EXCERPTED DATA
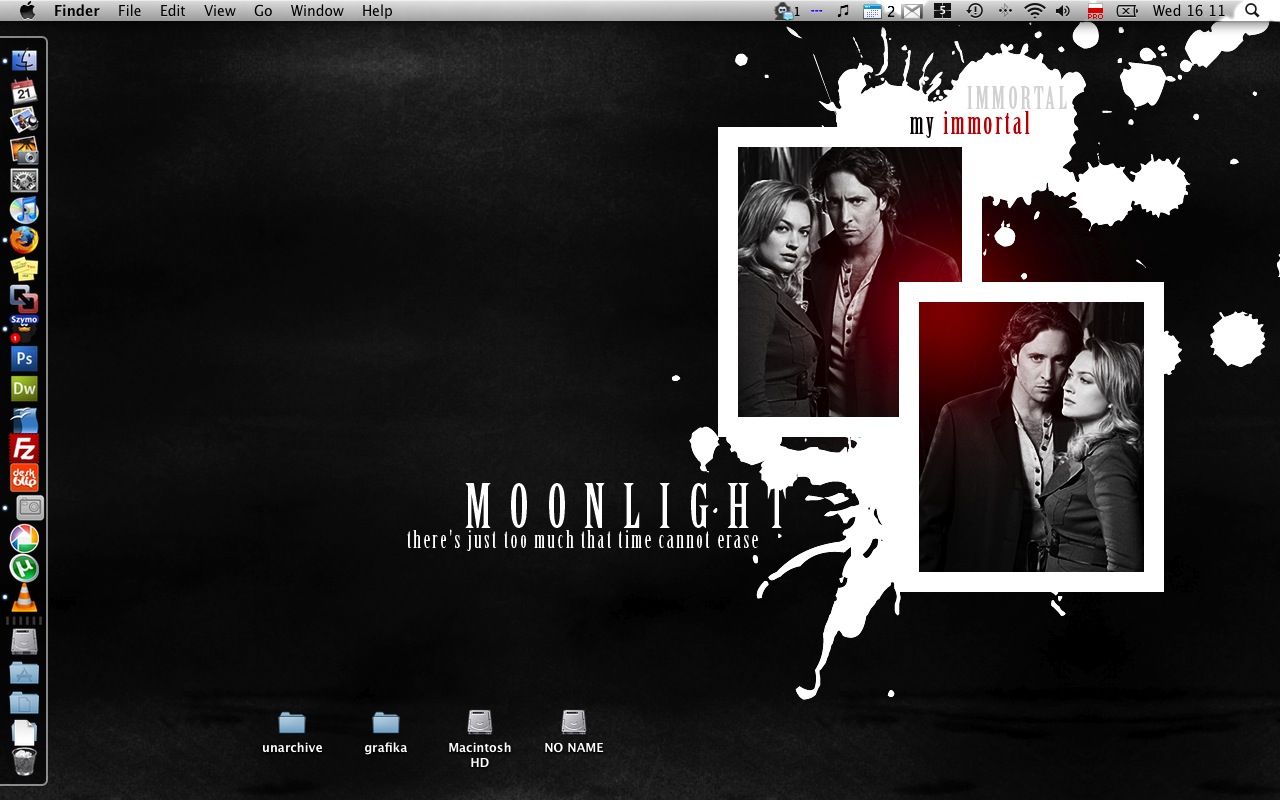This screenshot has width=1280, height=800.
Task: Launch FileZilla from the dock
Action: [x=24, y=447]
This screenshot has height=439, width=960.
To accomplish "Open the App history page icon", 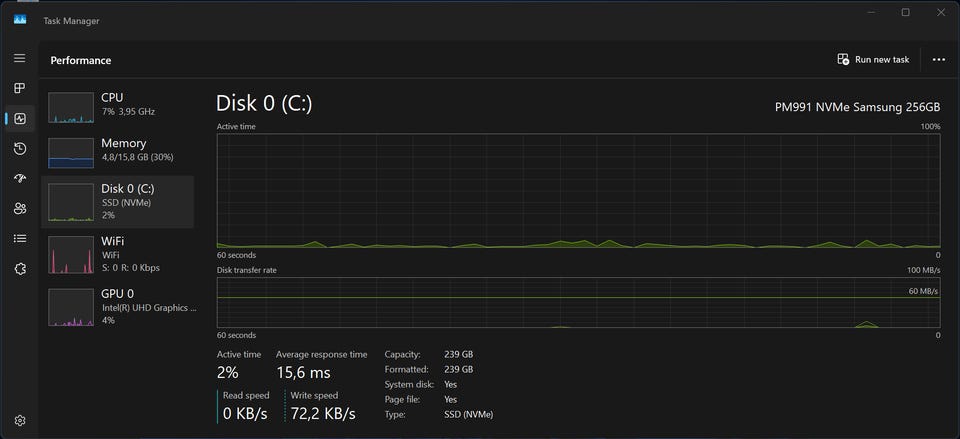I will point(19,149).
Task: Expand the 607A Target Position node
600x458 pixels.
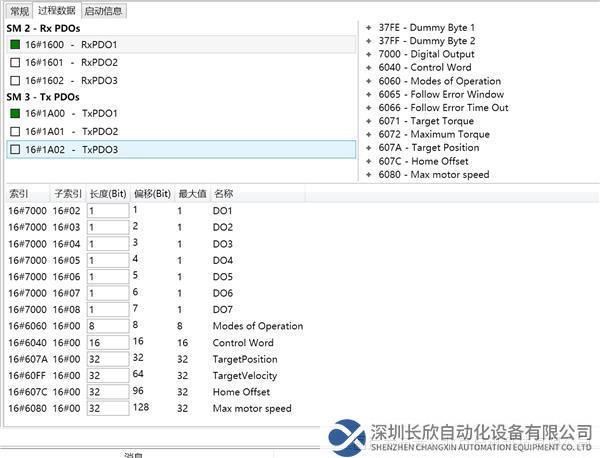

WHAT YOU ARE ASKED TO DO
Going from the line holding "Task: Expand the 607A Target Position node" to the last line of the data above, reproduce every line exactly, both included, with the pictures omitted.

TASK OUTPUT
Task: Expand the 607A Target Position node
600x458 pixels.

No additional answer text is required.